[Entries from a dataset]
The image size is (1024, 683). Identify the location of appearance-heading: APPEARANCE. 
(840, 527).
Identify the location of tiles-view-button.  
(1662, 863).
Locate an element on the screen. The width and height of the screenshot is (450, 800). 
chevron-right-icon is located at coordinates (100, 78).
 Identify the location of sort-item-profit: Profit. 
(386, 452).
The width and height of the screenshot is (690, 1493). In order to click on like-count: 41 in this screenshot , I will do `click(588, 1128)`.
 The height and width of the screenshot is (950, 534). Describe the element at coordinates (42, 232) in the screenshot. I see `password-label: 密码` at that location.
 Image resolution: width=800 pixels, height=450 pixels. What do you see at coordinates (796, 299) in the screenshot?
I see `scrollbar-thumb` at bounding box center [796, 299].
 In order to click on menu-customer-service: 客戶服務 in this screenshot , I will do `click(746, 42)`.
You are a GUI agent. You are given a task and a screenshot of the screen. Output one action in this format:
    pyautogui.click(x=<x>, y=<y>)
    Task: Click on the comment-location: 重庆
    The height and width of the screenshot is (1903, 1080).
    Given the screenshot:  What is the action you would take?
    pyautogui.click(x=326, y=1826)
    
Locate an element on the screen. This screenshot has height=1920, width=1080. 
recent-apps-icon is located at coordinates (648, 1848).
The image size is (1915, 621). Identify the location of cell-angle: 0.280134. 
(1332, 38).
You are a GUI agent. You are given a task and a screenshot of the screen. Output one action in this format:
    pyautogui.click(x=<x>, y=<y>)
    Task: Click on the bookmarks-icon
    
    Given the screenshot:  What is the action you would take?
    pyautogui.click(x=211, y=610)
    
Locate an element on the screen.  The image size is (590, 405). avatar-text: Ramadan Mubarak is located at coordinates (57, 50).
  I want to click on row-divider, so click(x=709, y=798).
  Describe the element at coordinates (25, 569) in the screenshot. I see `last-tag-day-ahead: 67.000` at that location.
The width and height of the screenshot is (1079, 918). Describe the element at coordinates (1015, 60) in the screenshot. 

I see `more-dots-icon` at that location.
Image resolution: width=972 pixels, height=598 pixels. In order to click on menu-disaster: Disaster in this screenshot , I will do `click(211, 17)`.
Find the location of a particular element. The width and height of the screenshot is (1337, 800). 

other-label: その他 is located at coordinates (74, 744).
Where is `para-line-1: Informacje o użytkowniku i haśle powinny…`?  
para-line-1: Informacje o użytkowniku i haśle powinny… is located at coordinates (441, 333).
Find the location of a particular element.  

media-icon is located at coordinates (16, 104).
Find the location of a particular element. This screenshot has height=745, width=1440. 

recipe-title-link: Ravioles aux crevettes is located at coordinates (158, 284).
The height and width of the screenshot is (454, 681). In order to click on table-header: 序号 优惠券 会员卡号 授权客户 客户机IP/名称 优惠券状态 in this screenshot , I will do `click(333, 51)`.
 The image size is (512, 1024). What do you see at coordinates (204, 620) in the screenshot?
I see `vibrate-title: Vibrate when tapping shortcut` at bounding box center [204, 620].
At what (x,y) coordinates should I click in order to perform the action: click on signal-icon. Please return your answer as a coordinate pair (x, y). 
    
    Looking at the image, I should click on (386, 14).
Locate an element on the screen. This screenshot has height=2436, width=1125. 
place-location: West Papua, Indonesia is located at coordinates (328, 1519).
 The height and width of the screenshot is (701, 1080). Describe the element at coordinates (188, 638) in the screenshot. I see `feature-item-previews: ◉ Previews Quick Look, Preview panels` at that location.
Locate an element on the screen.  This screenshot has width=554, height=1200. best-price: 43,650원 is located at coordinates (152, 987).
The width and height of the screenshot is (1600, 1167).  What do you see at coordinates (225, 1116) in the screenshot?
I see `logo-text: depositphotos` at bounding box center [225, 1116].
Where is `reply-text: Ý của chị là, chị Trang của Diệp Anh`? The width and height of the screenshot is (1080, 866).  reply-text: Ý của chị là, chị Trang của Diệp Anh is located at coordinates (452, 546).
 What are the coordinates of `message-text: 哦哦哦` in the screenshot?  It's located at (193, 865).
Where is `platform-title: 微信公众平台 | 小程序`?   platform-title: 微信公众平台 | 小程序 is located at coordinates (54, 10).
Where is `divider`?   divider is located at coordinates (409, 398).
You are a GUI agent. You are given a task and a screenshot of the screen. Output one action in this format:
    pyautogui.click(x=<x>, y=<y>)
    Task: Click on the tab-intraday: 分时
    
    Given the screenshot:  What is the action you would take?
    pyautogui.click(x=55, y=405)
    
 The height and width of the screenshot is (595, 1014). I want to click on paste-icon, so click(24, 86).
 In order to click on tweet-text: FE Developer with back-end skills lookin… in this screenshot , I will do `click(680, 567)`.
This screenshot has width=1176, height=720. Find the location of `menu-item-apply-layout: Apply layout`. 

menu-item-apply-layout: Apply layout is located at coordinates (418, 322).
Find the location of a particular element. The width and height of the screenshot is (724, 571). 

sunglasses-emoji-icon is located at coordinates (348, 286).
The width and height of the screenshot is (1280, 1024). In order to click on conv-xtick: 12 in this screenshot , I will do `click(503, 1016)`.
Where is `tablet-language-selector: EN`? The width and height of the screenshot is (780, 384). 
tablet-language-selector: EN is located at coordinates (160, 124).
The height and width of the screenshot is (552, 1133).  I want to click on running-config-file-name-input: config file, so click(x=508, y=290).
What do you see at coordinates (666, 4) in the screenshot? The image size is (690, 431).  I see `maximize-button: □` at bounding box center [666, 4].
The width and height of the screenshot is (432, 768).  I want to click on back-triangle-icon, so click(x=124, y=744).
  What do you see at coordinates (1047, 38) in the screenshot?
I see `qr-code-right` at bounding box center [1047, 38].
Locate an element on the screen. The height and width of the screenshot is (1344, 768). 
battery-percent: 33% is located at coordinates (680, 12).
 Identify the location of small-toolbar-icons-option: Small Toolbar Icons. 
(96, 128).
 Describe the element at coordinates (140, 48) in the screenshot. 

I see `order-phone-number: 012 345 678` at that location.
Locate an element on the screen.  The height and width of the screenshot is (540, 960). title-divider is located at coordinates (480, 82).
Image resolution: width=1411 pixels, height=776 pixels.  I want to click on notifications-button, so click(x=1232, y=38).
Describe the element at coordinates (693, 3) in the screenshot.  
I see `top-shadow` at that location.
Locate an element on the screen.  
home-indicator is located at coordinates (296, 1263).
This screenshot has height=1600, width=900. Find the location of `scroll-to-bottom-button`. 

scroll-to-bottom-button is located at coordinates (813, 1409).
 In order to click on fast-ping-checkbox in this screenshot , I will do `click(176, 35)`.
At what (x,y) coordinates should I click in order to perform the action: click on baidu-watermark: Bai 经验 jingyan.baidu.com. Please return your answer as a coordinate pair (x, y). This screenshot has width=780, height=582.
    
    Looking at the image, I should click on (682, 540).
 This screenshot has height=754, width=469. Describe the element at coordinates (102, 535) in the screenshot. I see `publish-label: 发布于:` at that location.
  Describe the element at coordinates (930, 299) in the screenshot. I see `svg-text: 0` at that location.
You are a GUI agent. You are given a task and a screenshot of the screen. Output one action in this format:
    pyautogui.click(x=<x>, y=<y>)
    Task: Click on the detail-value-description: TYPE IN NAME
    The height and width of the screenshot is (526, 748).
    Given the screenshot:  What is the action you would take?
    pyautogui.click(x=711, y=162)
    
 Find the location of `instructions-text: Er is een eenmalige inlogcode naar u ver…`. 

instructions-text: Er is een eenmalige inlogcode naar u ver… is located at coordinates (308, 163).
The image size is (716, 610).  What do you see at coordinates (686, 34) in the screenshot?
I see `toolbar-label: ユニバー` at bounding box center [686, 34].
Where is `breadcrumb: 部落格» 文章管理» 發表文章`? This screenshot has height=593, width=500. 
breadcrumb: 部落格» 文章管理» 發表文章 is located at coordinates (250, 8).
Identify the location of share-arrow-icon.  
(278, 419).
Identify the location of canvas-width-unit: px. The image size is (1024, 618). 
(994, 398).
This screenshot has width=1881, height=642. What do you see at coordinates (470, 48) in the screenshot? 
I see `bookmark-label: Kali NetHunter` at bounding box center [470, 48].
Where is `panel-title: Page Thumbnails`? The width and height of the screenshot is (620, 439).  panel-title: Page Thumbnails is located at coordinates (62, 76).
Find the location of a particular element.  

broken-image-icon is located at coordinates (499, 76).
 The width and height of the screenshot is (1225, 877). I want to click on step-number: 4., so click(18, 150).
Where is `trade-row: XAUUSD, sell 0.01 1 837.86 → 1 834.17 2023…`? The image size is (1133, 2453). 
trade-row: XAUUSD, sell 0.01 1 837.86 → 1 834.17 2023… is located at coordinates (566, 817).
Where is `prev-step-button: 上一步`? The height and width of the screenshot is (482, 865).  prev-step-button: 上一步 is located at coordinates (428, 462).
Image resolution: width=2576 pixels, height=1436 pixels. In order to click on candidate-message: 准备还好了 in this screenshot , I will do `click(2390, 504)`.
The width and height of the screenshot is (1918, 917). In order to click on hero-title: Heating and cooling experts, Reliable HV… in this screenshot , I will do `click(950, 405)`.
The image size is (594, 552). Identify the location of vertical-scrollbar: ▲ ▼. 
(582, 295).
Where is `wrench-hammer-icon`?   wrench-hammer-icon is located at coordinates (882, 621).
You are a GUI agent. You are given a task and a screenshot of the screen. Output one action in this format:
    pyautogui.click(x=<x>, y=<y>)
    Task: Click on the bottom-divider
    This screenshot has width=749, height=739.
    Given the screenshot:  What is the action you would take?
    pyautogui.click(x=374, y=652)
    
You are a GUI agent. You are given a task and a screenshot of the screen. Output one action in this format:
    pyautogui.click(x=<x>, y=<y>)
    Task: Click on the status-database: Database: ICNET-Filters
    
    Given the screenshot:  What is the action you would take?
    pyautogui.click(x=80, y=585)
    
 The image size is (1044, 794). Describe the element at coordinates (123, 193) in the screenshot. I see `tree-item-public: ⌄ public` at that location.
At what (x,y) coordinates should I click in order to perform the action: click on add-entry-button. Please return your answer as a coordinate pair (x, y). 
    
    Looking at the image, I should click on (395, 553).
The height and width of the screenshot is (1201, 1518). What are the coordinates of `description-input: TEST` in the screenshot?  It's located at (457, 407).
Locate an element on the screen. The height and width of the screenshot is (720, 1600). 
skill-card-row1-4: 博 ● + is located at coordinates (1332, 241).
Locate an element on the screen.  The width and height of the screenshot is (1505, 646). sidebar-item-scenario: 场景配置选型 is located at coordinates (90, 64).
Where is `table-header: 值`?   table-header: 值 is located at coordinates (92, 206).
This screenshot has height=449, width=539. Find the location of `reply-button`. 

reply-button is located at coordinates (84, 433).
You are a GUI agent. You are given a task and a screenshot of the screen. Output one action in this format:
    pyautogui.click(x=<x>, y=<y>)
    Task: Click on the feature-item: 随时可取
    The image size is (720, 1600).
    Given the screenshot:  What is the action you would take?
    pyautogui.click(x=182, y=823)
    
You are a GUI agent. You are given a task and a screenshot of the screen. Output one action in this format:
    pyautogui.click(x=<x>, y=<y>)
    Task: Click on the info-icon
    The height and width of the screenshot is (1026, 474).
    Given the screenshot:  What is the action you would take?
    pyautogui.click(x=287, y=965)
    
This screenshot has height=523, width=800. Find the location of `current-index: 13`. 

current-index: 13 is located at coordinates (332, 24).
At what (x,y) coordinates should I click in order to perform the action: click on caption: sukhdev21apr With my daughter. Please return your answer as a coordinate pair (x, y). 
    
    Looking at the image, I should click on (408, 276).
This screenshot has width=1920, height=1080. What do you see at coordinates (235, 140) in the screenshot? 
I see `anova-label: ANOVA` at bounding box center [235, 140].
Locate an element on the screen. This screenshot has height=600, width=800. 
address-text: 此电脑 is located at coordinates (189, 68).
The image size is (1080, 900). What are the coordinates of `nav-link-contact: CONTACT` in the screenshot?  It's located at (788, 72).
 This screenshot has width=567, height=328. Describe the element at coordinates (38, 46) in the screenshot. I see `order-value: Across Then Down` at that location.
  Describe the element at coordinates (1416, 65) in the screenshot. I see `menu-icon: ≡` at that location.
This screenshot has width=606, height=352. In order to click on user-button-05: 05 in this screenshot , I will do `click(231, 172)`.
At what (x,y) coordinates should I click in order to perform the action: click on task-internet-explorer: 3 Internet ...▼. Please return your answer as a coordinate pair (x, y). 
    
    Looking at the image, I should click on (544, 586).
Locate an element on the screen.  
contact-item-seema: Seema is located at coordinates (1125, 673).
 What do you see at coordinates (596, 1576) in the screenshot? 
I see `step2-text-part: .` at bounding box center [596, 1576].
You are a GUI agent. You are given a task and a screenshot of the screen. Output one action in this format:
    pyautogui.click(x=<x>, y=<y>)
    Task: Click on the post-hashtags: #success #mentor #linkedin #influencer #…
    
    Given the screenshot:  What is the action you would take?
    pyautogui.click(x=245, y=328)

__Work item__:
Please copy the entries starting at the line containing "What do you see at coordinates (666, 4)" and ending at the line containing "The width and height of the screenshot is (432, 768).", swapping "screenshot" for "screen capture" and leaving everything else unchanged.

__Response to the exercise__:
What do you see at coordinates (666, 4) in the screen capture? The image size is (690, 431).  I see `maximize-button: □` at bounding box center [666, 4].
The width and height of the screen capture is (432, 768).  I want to click on back-triangle-icon, so click(x=124, y=744).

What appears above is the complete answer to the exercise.